ルーゲの言葉を聞いていたリベルトは、今までの事を思い返していた。竜王になって、国を纏めて、その全てにルーゲは自分と共に在った。支え、時に導き、共にこの国を思っていたはずだったのに、全てがまやかしだったというのか。
リベルトがぐっと拳に力を込めると、掌に爪が刺さって小さな痛みがする。それに意識を向け、感情に飲み込まれるのを堪えていた。

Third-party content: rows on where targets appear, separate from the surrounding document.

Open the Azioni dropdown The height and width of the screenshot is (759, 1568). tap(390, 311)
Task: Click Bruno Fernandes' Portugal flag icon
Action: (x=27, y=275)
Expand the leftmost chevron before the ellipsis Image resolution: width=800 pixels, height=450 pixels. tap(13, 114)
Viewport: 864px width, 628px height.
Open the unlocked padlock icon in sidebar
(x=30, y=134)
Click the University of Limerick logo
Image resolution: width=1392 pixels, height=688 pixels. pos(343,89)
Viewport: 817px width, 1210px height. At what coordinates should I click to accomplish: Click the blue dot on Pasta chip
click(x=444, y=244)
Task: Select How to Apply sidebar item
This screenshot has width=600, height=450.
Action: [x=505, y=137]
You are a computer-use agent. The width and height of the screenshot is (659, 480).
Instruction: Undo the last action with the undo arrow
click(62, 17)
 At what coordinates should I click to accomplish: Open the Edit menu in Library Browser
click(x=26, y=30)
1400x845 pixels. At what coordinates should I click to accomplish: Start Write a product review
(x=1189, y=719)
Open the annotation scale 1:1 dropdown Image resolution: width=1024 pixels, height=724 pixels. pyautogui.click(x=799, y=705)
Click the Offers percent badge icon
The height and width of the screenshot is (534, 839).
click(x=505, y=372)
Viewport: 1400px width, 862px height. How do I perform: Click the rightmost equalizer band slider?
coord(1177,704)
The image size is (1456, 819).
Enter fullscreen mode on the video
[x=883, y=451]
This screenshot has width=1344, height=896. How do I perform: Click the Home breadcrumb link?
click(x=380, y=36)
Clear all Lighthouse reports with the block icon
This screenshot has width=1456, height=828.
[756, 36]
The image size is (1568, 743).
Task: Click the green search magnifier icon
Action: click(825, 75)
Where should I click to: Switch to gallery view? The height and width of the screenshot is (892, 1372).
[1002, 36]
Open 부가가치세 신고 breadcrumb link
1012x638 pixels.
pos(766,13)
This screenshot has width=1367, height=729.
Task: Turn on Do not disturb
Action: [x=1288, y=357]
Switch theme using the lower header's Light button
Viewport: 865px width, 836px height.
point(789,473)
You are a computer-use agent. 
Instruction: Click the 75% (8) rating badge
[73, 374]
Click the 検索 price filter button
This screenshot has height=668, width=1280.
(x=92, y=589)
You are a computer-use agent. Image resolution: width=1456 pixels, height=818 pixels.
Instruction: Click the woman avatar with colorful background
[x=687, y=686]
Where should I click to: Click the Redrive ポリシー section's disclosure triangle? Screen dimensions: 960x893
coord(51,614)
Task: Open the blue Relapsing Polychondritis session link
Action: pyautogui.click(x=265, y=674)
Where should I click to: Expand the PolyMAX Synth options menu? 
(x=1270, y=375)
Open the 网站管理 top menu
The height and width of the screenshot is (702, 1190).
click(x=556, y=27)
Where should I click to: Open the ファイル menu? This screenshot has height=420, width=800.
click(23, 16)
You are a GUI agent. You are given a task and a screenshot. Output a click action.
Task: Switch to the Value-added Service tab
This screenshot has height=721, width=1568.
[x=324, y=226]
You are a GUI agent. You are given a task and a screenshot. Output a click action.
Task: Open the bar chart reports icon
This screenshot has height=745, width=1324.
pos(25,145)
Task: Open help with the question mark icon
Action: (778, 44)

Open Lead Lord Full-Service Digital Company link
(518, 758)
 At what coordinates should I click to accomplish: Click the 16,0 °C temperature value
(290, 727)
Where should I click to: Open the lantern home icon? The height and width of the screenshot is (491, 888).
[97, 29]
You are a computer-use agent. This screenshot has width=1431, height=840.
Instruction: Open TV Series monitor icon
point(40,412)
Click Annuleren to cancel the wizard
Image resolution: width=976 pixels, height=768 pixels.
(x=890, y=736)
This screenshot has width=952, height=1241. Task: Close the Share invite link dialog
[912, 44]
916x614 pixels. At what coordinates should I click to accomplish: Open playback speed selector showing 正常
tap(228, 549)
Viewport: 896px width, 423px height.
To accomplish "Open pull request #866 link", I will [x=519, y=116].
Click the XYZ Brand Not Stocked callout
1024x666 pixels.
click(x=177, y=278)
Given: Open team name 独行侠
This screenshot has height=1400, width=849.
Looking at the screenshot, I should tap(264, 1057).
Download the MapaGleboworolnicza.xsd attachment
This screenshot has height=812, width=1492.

「そこで用意したのが、あなたが想いを寄せていた魔女。懐柔して私側へ取り込んだ魔女の言うことなら、頭の固いあなたにも届くかと思いましてね。魔女が第二妃につけば他国への牽制にもなりますし、妹君を他国へ嫁がせれば国益にもなると思った」
リベルトの背後で、ロザリアの怒気が膨れ上がった。肩越しに視線を送ると、ロザリアは苛立ちを隠そうともしていなかった。
「侍女達を扇動して妹君を冷遇したのは、ロザリア様の自尊心を満たせるかと思ったのですが……想像よりも姉妹の絆が強かったようで、これは悪手だったと反省しております。足手まといの魔女未満など、切って捨てるのかと思いましたが……いやはや、まさか妹君があれだけの力を秘めていたとは」
揶揄うようなルーゲの言葉は、オリヴィアの事もロザリアの事も煽っている。ロザリアはその視線だけでルーゲを射殺せそうな程に怒りの表情に顔を歪めているが、この場はリベルトに任せてくれるようだった。
リベルトはルーゲの言葉に宿る悪意に溜息をついた。
オリヴィアはこんな悪意を、いつもあの華奢な体で受け止めていたのか。改めて彼女の心の強さに敬服するばかりだった。
そればかりではいられない事も分かっている。彼女が自分を二度も助けてくれたように、今度は自分がオリヴィアを助けたい。支えとなれるようにもっと強く在らねばならない。オリヴィアが憂いなく笑っていられるように。
そう決意したリベルトは、改めてルーゲに向き直る。今まで目を逸らしていた現実を受け止める為に。